= Provided entries =
——

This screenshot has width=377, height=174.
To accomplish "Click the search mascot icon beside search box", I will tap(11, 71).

——

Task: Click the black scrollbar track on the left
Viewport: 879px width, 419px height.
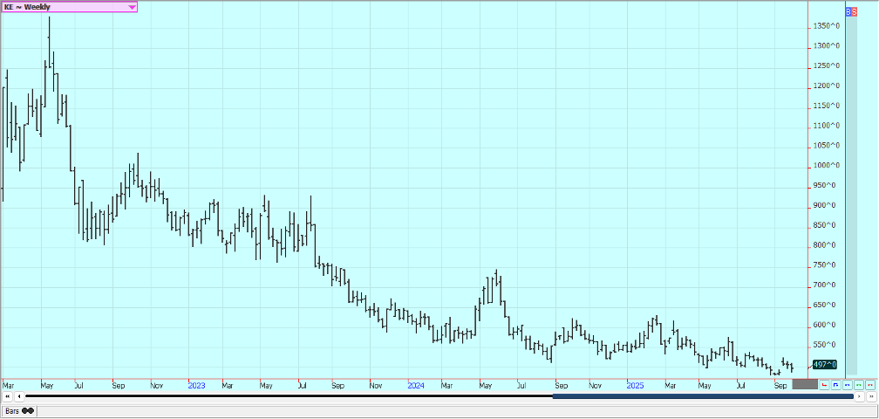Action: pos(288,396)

——

= Exercise brief =
Every line from the data above that contains "Click" must appear in the answer.

= Response to this task =
To accomplish "Click the search mascot icon beside search box", I will tap(11, 71).
Task: Click the black scrollbar track on the left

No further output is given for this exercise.